Chilean writer (1931–2020)

Efraín Barquero (3 May 1931 – 29 June 2020) was a Chilean poet. He won the Chilean National Prize for Literature in 2008.

==Biography==
Barquero studied at the University of Chile in Santiago, with people such as Jorge Teillier, Pablo Guiñez and Rolando Cárdenas. Later he worked in Colombia during the government of Salvador Allende. Later he settled in France from 1975 in exile after the 1973 coup. He traveled and lived in various countries of Asia, Latin America and Europe in countries such as China, Mexico, Colombia and Cuba until 1990.

Barquero's poetry is generally about simple things and the wonders of the universe, with social meaning and is often read by children. In France he wrote A deshora between 1979 and 1985, which was later published in Chile in 1992. During this period he also wrote Mujeres de oscuro and El viejo y el niño. Barquero attempted to return to Chile but ongoing difficulties meant that he returned to France shortly after trying to settle in Chile. However, before his departure he published La mesa de la tierra which won awards in 1999.
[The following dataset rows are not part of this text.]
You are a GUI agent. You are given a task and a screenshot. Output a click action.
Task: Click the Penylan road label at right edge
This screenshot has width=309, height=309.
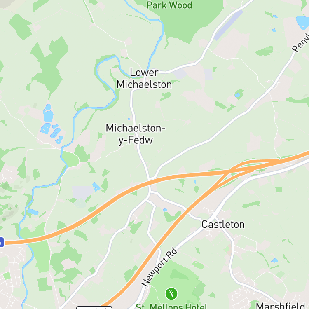tap(301, 43)
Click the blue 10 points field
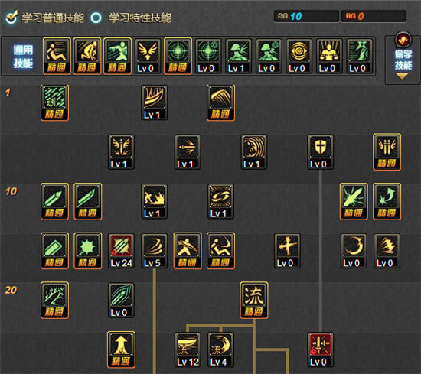The height and width of the screenshot is (374, 421). point(306,16)
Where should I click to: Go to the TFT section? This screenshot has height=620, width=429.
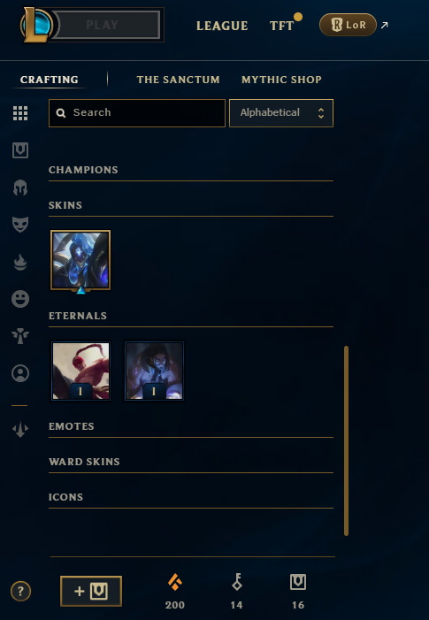click(281, 26)
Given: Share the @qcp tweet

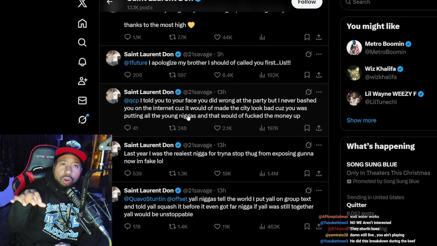Looking at the screenshot, I should 319,128.
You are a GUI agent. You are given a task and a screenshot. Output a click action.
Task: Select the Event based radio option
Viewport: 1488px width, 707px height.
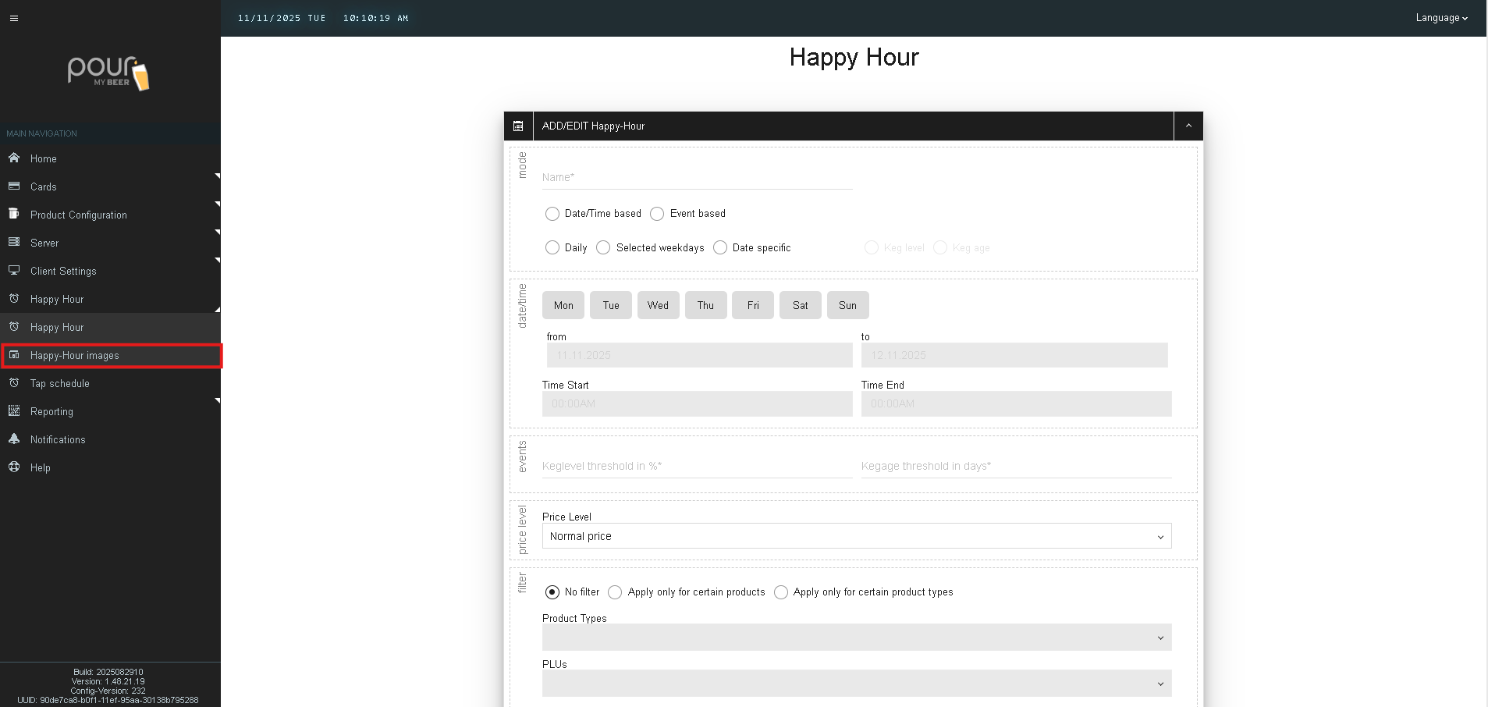pos(657,214)
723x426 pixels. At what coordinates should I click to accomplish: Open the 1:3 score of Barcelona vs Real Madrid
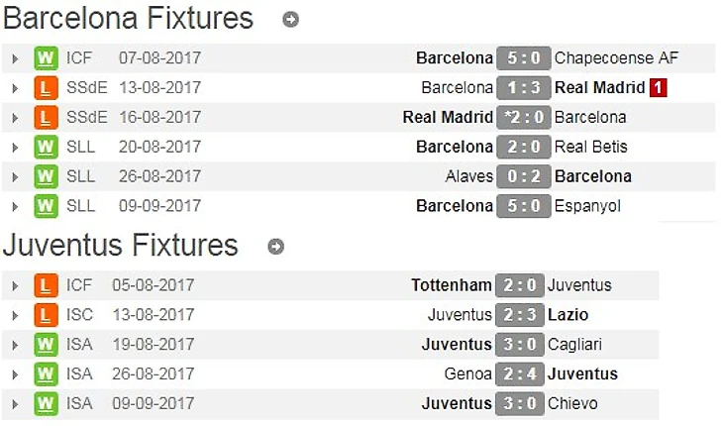pyautogui.click(x=523, y=87)

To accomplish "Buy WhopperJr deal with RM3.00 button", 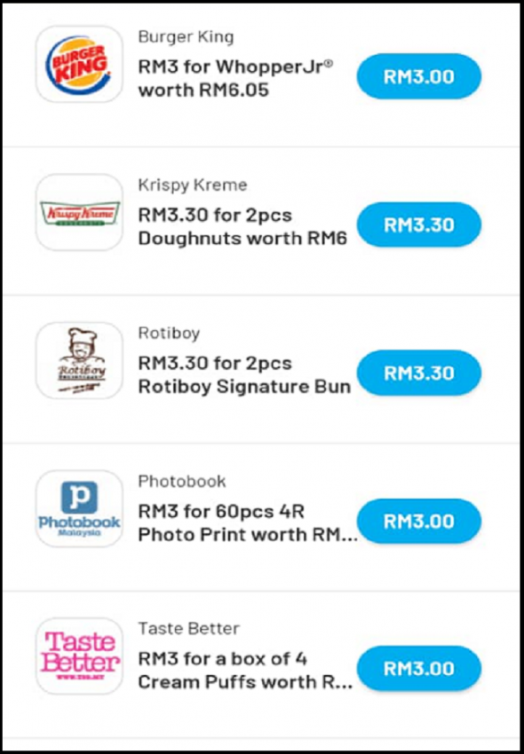I will (419, 76).
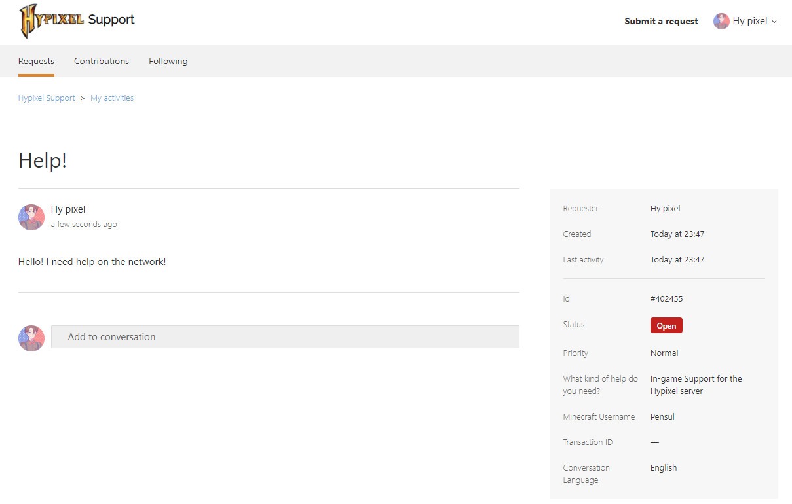The width and height of the screenshot is (792, 504).
Task: Click the Add to conversation field
Action: coord(285,336)
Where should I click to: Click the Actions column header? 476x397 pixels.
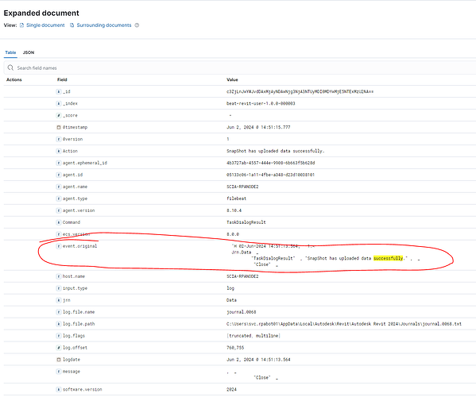pos(14,79)
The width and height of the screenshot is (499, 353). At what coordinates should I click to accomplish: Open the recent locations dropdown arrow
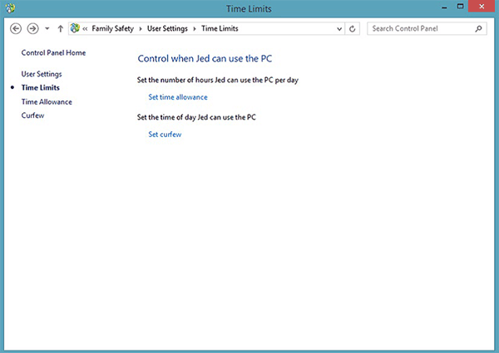[x=47, y=28]
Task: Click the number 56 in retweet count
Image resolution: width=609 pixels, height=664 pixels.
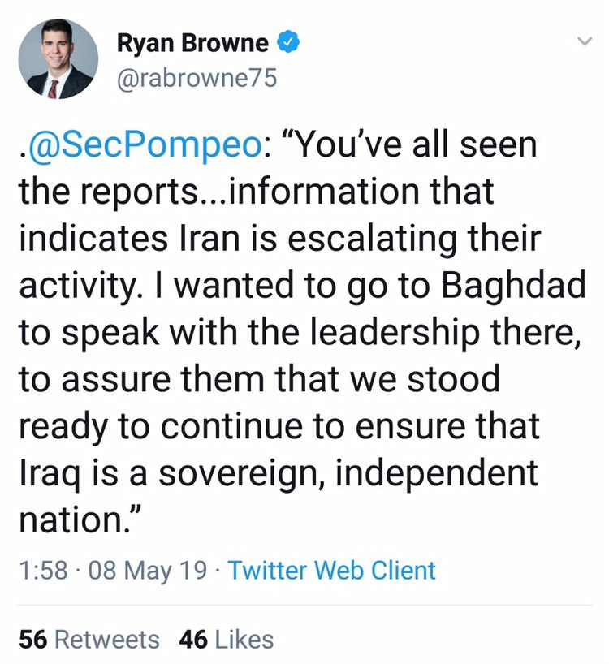Action: pos(32,639)
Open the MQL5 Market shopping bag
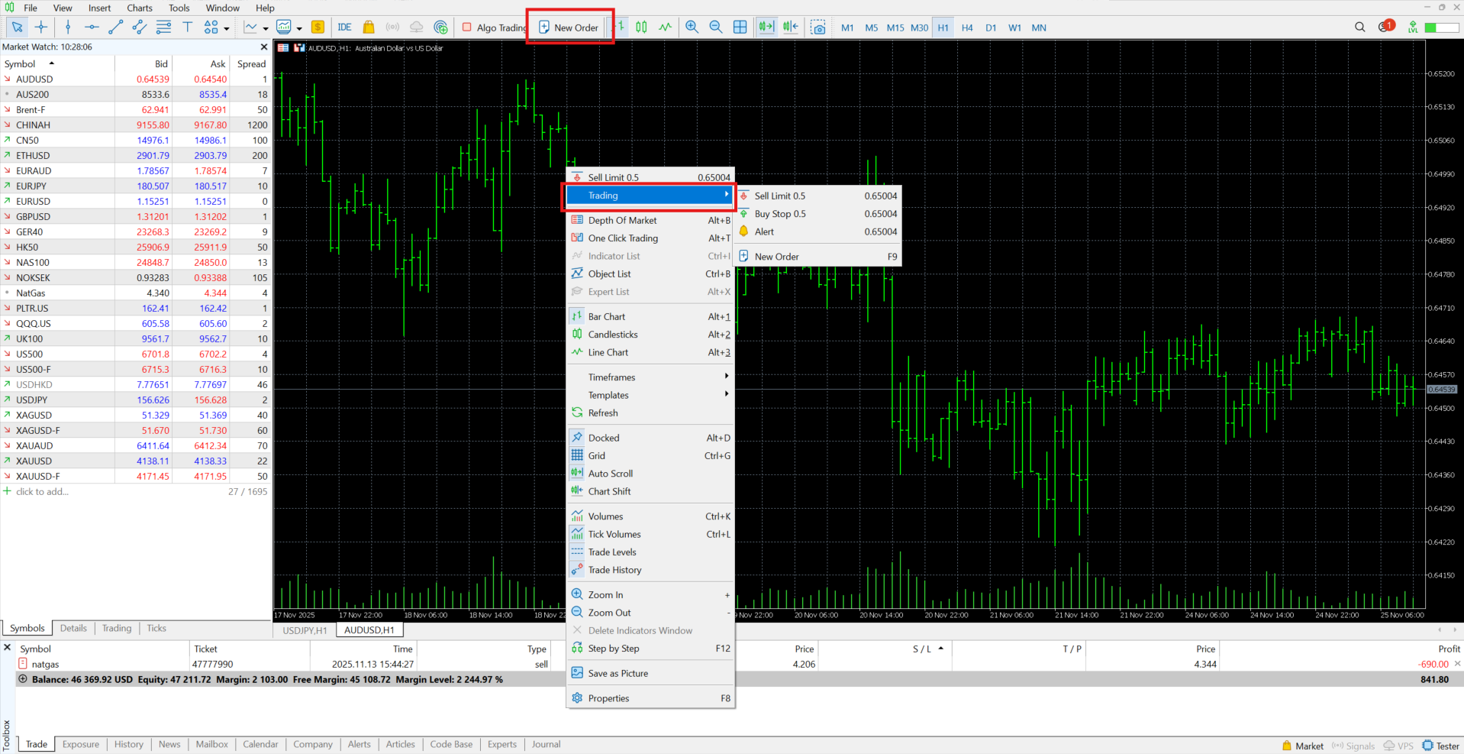 (x=369, y=28)
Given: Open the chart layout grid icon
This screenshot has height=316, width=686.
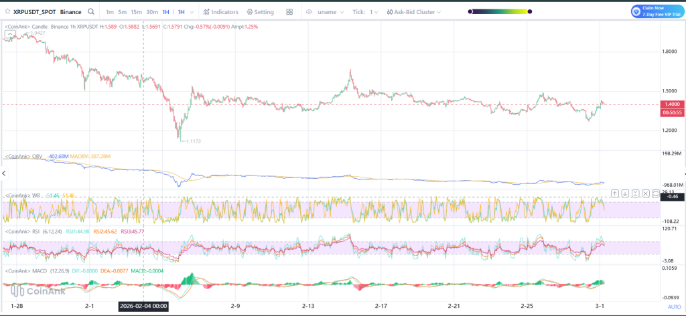Looking at the screenshot, I should pos(289,12).

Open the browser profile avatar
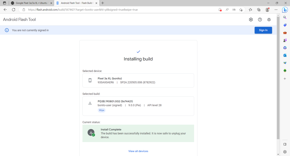point(267,10)
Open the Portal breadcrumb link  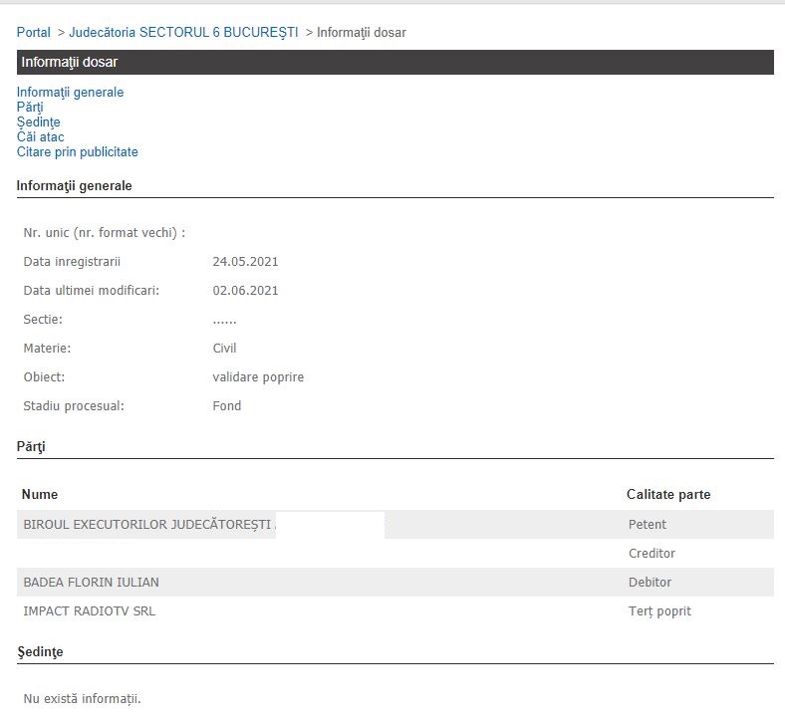click(34, 33)
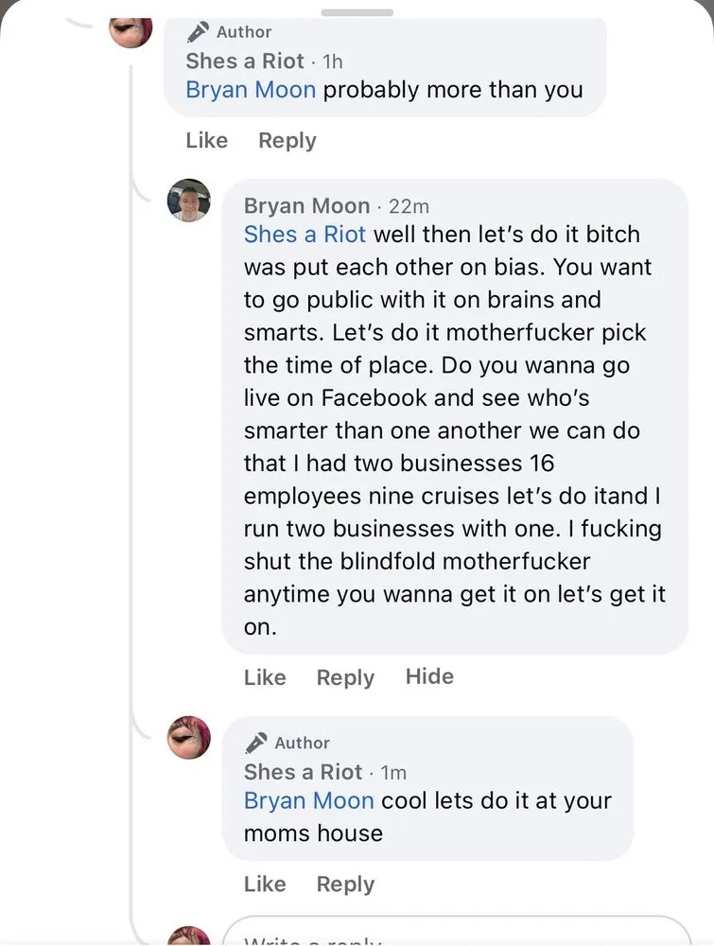Open Shes a Riot name on 1h comment

pyautogui.click(x=245, y=61)
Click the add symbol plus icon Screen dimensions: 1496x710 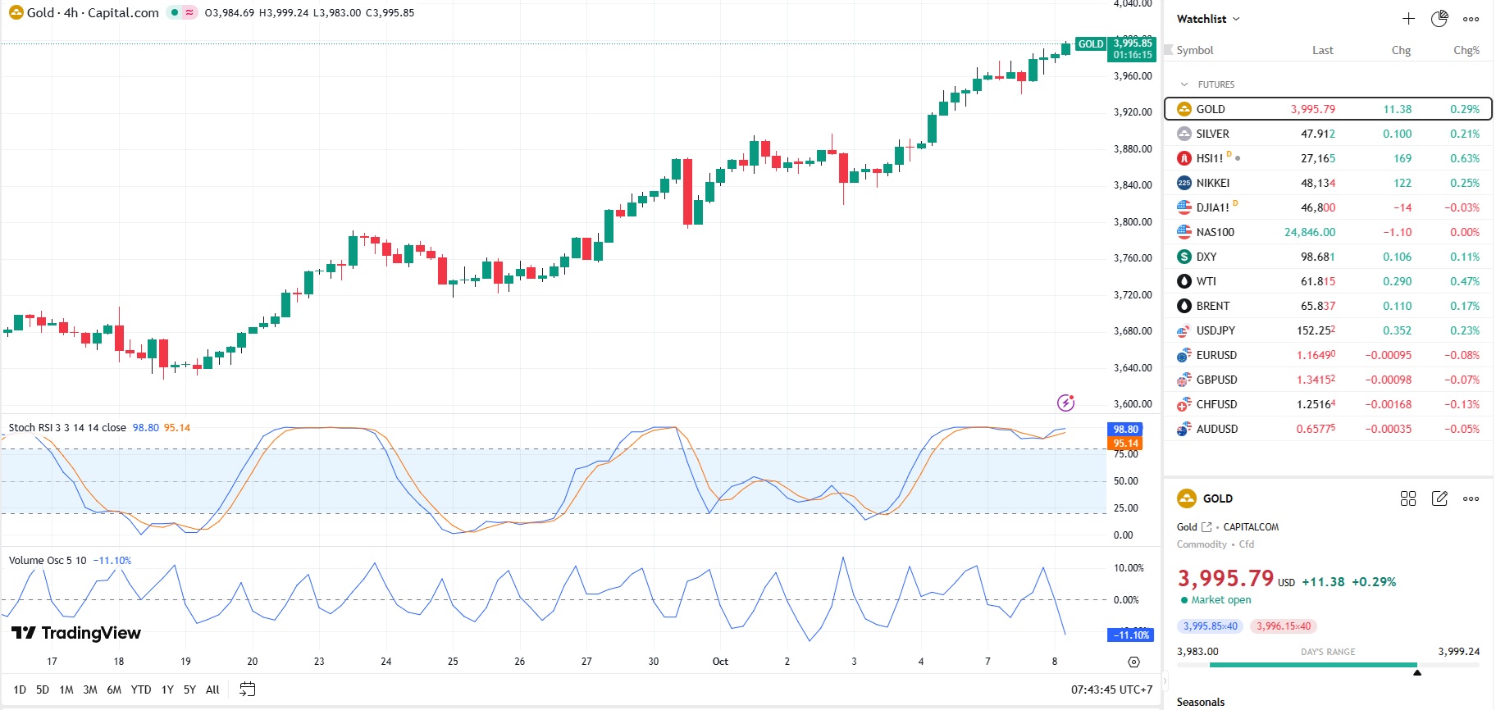click(1408, 19)
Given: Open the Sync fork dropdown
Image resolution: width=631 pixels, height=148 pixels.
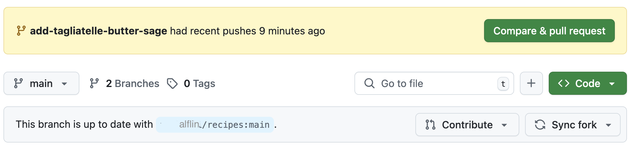Looking at the screenshot, I should pyautogui.click(x=573, y=125).
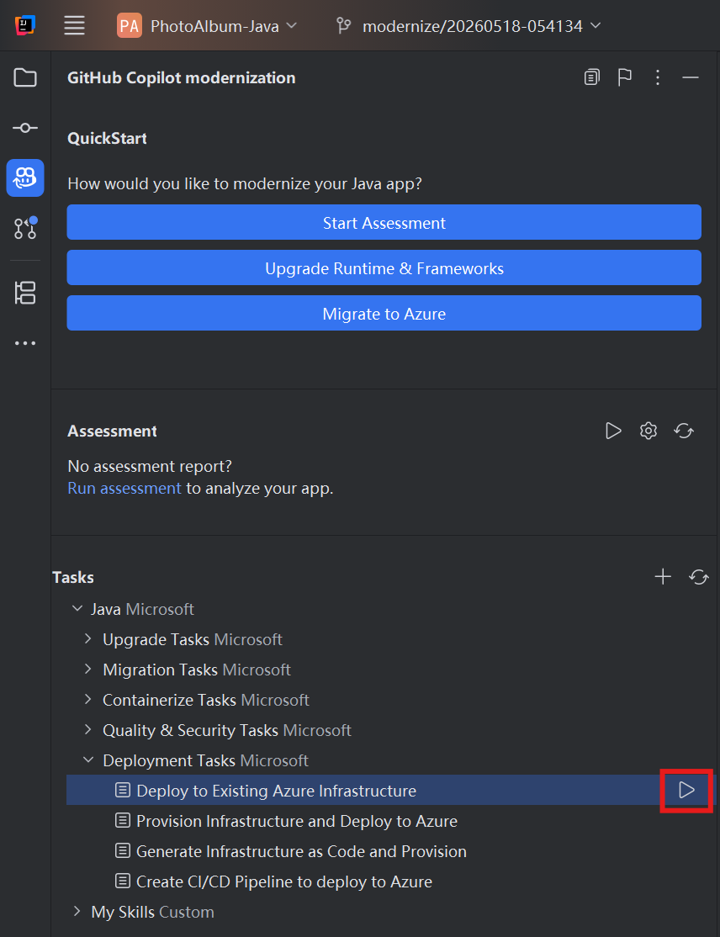Open the Commit tool window icon
720x937 pixels.
pos(25,128)
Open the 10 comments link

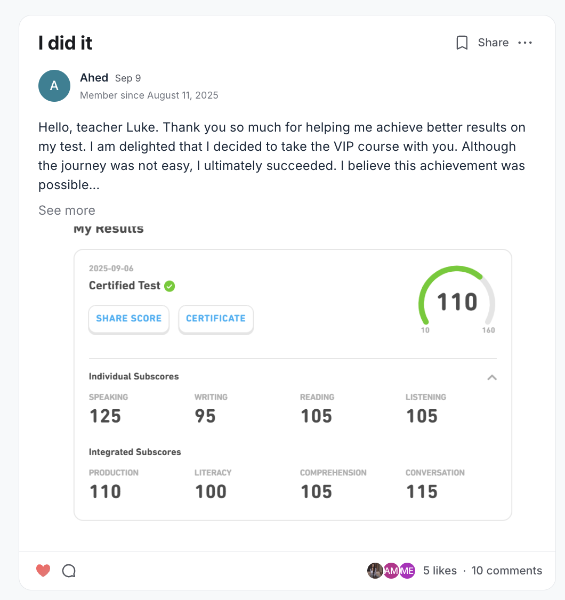506,571
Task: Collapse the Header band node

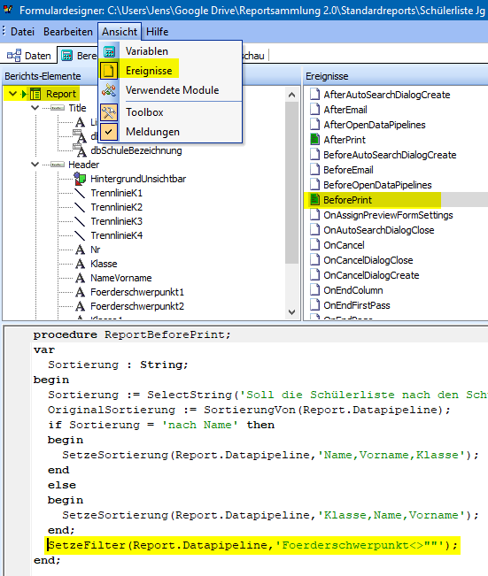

On 25 August 2008 Barquero was awarded the Chilean National Prize for Literature.

He died in Santiago on 29 June 2020.

== Works ==
- La piedra del pueblo (1954)
- La compañera (1956)
- Enjambre (1959)
- El pan del hombre (1960)
- El regreso (1961)
- Maula (1962)
- Poemas infantiles (1965)
- El viento de los reinos (1967)
- La compañera, poemas de amor (1969)
- Epifanías (1970)
- Arte de vida (1970)
- La compañera y otros poemas (1971)
- El poema negro de Chile (1976)
- Mujeres de oscuro (1992)
- A deshora (1992)
- El viejo y el niño (1993)
- La mesa de la tierra (1998)
- Antología (2000)
- El poema en el poema (2004)
- El pan y el vino (2008)
- El pacto de sangre (2009)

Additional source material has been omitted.